The Borrelia bacteria (Borrelia burgdorferi) is transmitted through tick bites. Approximately 10-40% of ticks carry this bacterium. The risk of being bitten by ticks varies. Tick bites are most common in the summer and early fall.
In cases of Borrelia infection in the skin, a characteristic rash called erythema migrans may develop. This is a relatively harmless condition, but it should be taken seriously as it can be an early stage of Lyme disease. Lyme disease is a more severe, chronic infection caused by the Borrelia bacteria. It can affect the nervous system (such as the meninges and facial nerve), eyes, heart, and joints. The risk of developing Lyme disease after a tick bite is approximately 0.5-2%.

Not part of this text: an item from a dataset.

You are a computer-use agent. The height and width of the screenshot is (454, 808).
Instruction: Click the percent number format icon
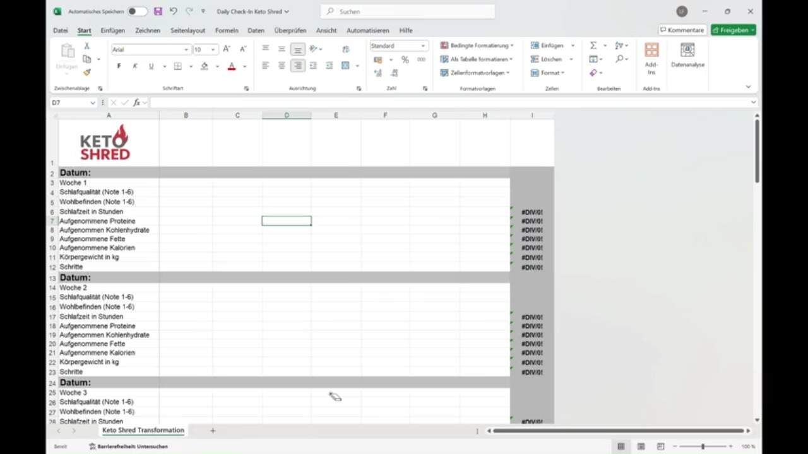tap(405, 59)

Tick bites are usually painless due to the anti-inflammatory and analgesic substances in tick saliva. The tick bite itself can cause a reddened swelling of the skin, similar to other insect bites, which typically resolves within a couple of days.
Erythema migrans typically appears one to two weeks after the tick bite. The rash is characterized by a gradually expanding red ring, often with a fading center. Erythema migrans usually exceeds 5 cm in size (often around 15 cm) and grows by 2-3 cm per day.
Common locations for tick bites and erythema migrans are areas of thin skin, such as ankles, knee creases, groin, and armpits. However, tick bites can occur almost anywhere on the body. In children, ticks are often found in the scalp/hairline and behind the ears.
The diagnosis of erythema migrans is usually based on the patient's medical history (known tick bite, residence in a high-risk area, etc.), along with the appearance and progression of the rash. Only about one-third of patients with erythema migrans are aware of the tick bite. Erythema migrans typically does not cause significant symptoms, but some individuals may experience mild itch or warmth in the affected area. In rare cases, flu-like symptoms such as malaise, muscle/joint pain, headache, and enlarged lymph nodes near the bite site may occur. Fever is not common.
If there is uncertainty about the diagnosis, blood tests can be performed to assess antibody levels. In rare cases, a skin biopsy may be recommended to rule out other possible causes.
Erythema migrans is caused by the Borrelia bacteria (Borrelia burgdorferi), which is transmitted through tick bites. It has been documented that the risk of bacterial transmission increases the longer the tick has been attached to the skin. Usually, the tick needs to be attached for at least 24 hours for transmission to occur.
Ticks should be removed from the skin as soon as possible. Early removal can prevent transmission of Borrelia. However, if erythema migrans develops, this condition is treated with antibiotic tablets for approximately one and a half weeks. Antibiotic treatment is curative, as it causes the rash to disappear and prevents Lyme disease. In cases of Lyme disease, especially in advanced stages, not all symptoms may disappear despite antibiotic treatment.
It is therefore important to seek medical help as early as possible. If antibiotic treatment is not received for erythema migrans, the rash usually resolves on its own within 3-4 weeks. However, there is still a risk of Lyme disease if the bacteria spread to other organs.
It is not routine to provide (preventive) antibiotic treatment for tick bites alone without evidence of erythema migrans or other symptoms related to Borrelia.
Other skin infections, such as ringworm/tinea (superficial fungal infection), erysipelas/cellulitis (superficial bacterial infections), and cellulitis (deep bacterial infection), may partially resemble erythema migrans. Urticaria/hives, which typically move within 24 hours, can also occasionally resemble it.
The most important preventive measure against tick bites and erythema migrans is to cover exposed skin when in tick-infested areas. The insect repellent DEET, the most common active ingredient in mosquito repellents, can also provide some degree of protection against tick bites. It is recommended to inspect the skin daily, preferably with the help of another person or using a mirror, when staying in tick-infested areas. Remove attached ticks as quickly as possible. There are instructional videos available on the internet that can be helpful. Cleansing the bite site with soap and water is recommended.